The majority of the dominant bacterial taxa found in the prokaryotic communities of A. subpinnata belong to taxa which are commonly found within the holobiont of benthic marine invertebrates, including corals. Some of these microbes may have a role in nutrient cycling, which would be of high importance to the health and nutritional status of the coral holobiont. For example, bacteria in the phylum Bacteroidetes play an important role in organic carbon cycling in the marine environment (Thomas et al., 2011; Fernández-Gómez et al., 2013). They are particularly recognized for their capacity to break down complex organic molecules, including chitin. As such, these bacteria may aid the coral host with the digestion of captured prey. This may also be the function of the relatives of Vibrio gigantis that we found in A. subpinnata, as V. gigantis is a mutualist in shellfish (Le Roux et al., 2005) and sea cucumbers (Beleneva and Kukhlevskii, 2010) that aids in the host’s food digestion using a broad spectrum of enzymes, including chitinases. However, as the skeletons of black corals have generally a high (∼10–15%) chitin content (Goldberg et al., 1994; Bo et al., 2012a), these bacteria may potentially also use the chitin produced by the coral as a carbon and nitrogen source.

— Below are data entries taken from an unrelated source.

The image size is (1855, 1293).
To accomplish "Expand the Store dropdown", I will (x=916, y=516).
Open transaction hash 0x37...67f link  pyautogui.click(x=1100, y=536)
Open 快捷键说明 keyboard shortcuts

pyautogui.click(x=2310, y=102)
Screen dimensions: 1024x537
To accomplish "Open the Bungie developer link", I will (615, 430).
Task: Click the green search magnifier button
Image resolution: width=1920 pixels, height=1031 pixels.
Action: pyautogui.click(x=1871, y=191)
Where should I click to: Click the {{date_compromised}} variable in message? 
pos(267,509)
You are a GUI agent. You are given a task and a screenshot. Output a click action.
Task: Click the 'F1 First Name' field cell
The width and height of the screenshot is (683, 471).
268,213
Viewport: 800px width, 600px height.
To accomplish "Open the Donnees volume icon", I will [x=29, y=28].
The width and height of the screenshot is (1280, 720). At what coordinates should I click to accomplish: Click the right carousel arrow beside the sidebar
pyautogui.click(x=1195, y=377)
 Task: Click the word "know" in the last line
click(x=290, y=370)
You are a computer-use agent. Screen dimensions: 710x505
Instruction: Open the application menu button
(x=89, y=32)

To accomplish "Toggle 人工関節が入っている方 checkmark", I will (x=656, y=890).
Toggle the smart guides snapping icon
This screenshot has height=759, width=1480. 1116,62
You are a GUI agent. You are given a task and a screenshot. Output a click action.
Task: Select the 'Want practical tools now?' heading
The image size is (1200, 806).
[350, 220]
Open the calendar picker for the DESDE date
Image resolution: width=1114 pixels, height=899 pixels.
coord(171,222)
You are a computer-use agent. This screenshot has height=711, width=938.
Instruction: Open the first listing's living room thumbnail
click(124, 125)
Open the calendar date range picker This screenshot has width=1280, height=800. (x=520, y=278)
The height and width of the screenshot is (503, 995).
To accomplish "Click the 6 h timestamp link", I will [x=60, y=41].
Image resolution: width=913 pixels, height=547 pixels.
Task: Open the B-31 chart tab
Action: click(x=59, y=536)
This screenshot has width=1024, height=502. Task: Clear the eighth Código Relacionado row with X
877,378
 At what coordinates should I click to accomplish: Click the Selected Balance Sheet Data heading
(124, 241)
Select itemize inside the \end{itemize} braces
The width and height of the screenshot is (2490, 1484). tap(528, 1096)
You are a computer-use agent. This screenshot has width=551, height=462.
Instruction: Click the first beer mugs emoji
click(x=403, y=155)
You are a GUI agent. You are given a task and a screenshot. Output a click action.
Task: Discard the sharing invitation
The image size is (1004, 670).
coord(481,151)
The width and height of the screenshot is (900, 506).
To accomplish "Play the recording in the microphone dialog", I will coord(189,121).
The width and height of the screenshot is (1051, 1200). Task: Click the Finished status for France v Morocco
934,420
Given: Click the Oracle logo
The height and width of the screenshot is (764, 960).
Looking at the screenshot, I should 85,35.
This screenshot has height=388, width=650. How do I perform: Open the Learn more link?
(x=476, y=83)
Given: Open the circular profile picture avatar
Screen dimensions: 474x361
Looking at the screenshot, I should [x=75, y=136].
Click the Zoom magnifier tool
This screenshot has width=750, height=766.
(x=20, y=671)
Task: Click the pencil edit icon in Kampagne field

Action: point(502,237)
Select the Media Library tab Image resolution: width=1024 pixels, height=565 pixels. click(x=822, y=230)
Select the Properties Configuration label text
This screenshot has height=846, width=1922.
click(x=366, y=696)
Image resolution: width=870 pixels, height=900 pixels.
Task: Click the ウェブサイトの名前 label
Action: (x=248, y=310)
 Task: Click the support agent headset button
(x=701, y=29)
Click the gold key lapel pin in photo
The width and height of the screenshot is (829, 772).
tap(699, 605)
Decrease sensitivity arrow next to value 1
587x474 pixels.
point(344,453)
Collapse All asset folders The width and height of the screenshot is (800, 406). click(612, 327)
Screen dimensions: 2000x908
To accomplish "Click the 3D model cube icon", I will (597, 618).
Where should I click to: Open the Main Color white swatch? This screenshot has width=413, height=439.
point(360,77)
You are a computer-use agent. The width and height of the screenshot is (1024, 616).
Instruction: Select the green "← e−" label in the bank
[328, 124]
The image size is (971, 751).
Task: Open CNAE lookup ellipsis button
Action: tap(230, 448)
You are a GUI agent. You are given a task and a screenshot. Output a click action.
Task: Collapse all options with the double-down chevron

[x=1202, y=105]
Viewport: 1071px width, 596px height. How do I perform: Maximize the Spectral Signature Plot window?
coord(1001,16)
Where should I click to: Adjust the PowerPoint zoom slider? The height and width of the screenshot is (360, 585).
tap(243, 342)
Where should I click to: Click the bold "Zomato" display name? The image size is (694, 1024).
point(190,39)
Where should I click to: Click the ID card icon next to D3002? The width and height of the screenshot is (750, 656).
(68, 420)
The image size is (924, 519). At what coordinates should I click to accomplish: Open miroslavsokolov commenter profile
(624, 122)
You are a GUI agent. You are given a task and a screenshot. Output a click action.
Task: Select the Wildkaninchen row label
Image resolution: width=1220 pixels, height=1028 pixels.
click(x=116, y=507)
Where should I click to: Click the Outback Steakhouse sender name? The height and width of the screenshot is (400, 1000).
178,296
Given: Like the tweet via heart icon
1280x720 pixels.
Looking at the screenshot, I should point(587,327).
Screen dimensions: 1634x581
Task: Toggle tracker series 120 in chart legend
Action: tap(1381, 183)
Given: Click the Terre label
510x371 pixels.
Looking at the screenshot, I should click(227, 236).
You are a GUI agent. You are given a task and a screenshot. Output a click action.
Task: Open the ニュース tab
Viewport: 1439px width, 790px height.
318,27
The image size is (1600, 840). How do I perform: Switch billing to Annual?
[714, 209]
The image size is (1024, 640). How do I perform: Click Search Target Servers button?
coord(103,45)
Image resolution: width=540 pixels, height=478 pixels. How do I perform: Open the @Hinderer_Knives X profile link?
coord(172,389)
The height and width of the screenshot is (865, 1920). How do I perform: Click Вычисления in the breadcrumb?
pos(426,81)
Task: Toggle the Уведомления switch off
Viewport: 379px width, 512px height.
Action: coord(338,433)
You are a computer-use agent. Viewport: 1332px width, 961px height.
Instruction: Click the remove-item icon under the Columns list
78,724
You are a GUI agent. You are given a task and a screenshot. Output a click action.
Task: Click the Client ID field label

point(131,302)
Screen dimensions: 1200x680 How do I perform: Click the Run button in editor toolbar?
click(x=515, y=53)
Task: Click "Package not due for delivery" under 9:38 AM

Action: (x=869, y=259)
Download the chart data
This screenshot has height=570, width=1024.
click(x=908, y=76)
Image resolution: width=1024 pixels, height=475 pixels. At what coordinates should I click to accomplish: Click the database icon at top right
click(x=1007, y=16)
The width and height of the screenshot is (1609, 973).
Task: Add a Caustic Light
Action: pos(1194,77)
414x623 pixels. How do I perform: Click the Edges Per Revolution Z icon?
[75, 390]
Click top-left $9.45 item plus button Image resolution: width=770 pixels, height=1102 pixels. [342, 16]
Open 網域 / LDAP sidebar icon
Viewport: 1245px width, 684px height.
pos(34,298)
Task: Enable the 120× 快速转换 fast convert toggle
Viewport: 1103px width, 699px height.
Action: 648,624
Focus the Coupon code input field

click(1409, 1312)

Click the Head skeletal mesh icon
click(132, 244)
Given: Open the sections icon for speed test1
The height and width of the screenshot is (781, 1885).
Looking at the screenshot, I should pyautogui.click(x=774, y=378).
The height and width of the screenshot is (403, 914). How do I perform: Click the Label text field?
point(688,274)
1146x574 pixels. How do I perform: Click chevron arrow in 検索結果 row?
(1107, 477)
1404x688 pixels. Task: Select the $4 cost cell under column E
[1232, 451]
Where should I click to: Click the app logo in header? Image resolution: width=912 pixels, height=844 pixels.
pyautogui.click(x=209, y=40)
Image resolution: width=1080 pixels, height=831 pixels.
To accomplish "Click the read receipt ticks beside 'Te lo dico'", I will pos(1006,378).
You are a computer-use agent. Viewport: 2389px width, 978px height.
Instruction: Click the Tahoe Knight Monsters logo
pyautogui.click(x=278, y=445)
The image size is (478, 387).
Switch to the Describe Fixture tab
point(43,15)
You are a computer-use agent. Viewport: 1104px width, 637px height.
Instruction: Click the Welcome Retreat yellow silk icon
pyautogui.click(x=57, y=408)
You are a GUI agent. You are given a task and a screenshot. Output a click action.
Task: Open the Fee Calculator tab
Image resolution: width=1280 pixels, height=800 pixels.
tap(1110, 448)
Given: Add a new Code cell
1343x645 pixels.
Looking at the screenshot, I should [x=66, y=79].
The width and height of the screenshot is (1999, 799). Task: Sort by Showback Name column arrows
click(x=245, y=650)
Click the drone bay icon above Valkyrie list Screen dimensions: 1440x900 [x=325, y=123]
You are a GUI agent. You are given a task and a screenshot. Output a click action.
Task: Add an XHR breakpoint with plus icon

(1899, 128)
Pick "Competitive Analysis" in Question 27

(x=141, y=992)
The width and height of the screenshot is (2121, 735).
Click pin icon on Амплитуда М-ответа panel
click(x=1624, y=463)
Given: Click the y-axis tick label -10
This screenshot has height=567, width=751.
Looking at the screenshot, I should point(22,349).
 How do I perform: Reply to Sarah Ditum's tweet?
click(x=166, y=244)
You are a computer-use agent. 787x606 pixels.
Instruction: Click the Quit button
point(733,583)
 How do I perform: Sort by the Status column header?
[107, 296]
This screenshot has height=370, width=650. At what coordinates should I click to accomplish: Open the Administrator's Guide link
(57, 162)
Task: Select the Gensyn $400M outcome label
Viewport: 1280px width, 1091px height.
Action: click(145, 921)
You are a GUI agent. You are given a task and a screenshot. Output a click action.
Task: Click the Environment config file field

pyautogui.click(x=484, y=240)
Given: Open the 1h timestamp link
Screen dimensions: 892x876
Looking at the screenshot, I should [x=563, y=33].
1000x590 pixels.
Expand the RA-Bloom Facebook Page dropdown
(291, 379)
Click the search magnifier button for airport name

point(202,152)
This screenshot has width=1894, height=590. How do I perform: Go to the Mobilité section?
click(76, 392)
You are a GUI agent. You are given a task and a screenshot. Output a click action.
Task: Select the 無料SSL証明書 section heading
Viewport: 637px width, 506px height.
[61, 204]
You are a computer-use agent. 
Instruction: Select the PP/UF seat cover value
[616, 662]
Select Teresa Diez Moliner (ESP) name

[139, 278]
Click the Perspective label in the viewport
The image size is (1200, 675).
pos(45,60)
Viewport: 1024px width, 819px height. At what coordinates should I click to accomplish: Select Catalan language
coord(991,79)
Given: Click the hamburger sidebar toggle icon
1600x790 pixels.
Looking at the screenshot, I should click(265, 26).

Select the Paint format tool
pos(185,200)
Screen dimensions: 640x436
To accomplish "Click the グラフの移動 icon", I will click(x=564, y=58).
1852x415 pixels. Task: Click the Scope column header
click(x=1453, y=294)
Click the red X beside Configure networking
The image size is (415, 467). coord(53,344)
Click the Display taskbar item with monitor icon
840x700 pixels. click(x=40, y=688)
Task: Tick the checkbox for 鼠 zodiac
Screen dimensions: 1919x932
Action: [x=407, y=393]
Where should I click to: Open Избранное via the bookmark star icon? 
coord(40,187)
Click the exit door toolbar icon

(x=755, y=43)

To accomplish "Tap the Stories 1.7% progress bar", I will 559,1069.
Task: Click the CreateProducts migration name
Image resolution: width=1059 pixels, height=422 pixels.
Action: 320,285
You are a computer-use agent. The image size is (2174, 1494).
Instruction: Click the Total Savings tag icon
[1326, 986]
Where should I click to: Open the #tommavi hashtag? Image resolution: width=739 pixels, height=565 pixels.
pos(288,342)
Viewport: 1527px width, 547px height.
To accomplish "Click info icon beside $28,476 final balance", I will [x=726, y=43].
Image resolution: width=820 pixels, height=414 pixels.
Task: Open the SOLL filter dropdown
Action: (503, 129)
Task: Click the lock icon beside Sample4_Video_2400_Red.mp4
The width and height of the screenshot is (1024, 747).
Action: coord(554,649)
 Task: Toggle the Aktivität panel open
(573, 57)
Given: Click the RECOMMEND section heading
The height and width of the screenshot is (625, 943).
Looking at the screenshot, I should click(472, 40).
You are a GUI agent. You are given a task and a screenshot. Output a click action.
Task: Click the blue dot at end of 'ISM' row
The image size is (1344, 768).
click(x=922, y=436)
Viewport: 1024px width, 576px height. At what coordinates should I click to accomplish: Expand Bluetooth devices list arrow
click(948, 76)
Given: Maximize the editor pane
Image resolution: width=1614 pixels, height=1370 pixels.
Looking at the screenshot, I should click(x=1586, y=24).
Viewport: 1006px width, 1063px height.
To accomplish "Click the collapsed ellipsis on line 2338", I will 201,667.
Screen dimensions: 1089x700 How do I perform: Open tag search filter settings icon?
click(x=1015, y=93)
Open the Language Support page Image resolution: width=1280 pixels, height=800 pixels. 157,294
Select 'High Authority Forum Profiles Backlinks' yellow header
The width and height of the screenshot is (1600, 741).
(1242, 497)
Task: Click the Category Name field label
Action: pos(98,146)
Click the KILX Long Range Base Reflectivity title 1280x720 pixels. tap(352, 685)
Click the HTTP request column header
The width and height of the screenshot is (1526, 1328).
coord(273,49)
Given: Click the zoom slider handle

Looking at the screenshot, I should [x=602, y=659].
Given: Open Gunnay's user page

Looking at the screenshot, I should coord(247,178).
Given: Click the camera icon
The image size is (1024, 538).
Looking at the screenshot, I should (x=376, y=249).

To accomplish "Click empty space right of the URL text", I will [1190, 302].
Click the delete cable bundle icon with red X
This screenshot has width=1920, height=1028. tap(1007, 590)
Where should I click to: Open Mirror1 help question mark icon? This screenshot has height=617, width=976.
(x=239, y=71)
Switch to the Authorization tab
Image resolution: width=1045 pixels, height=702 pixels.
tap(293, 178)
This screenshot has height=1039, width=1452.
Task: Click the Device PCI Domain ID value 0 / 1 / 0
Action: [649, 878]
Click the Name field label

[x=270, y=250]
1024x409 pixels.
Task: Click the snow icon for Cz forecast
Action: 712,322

One of the best studied coral-associated bacterial taxa, Endozoicomonas, was also commonly present in the A. subpinnata and L. glaberrima (Dannenberg, 2016) holobionts, although at relatively low abundances. Contrastingly, it is the main symbiont of E. cavolini (Bayer et al., 2013; van de Water et al., 2017, 2018b). Genome analyses have indicated that Endozoicomonas may provide its host with a variety of amino acids, which are synthesized using ammonium and sulfur acquired through its involvement in nutrient cycling processes of nitrogen (nitrate reduction and ammonification) and sulfur (DMSP metabolism) (Neave et al., 2016). This led us to investigate whether other bacteria involved in the (re)cycling of essential nutrients (nitrogen, sulfur, and phosphorus) were present in the microbiota of A. subpinnata. Overall, we found bacteria putatively involved in all steps of the nitrogen cycle in the black coral-associated microbial community (Figure 7). The presence of these bacteria may indicate that the A. subpinnata-associated bacterial communities are able to acquire (via nitrogen fixation) and retain (via nitrification and ammonification) nitrogen within the holobiont. Nitrogen fixation has been shown in the deep-sea coral L. pertusa (Middelburg et al., 2015) and a complete nitrogen cycle may be present in the microbiota of several deep-sea octocoral species (Kellogg et al., 2016; Lawler et al., 2016). However, the relatively high levels of potential denitrifying bacteria in comparison with nitrogen-fixing bacteria in the microbiota of A. subpinnata could indicate that there might be a net loss of nitrogen, requiring the holobiont to obtain nitrogen from exogenous sources, such as predation on plankton (Coppari et al., 2020).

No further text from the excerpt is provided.